- Opening Delimiter -
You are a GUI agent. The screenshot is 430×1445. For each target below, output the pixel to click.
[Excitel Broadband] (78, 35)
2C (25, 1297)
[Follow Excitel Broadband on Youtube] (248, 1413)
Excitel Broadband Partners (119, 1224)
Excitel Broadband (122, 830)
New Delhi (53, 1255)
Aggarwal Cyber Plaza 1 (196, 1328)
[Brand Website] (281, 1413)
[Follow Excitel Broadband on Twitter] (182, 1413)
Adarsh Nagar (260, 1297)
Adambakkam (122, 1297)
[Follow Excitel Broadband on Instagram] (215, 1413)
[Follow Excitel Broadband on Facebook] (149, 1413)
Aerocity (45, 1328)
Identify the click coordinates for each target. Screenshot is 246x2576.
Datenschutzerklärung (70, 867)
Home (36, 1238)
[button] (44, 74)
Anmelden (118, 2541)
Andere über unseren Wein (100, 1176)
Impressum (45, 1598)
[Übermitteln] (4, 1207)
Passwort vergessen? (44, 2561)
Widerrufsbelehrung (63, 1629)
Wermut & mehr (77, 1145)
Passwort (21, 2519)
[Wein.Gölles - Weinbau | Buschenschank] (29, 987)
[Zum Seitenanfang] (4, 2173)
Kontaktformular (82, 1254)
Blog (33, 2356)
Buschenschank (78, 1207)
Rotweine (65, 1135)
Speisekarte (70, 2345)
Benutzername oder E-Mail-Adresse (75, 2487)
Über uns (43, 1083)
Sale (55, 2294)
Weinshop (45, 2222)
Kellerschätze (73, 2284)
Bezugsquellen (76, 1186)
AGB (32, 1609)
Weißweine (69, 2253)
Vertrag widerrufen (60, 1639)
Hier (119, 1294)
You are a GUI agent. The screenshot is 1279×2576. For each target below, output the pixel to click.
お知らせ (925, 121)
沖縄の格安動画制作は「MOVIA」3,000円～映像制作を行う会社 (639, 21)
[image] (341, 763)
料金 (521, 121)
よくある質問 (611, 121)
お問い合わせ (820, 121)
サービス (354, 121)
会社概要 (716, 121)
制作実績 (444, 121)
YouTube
- Closing Delimiter -
The task: Return exactly the run of lines that opens with the one containing "お知らせ (925, 121)" and closes with the last line of the records above.

Result for this task:
お知らせ (925, 121)
沖縄の格安動画制作は「MOVIA」3,000円～映像制作を行う会社 (639, 21)
[image] (341, 763)
料金 (521, 121)
よくある質問 (611, 121)
お問い合わせ (820, 121)
サービス (354, 121)
会社概要 (716, 121)
制作実績 (444, 121)
YouTube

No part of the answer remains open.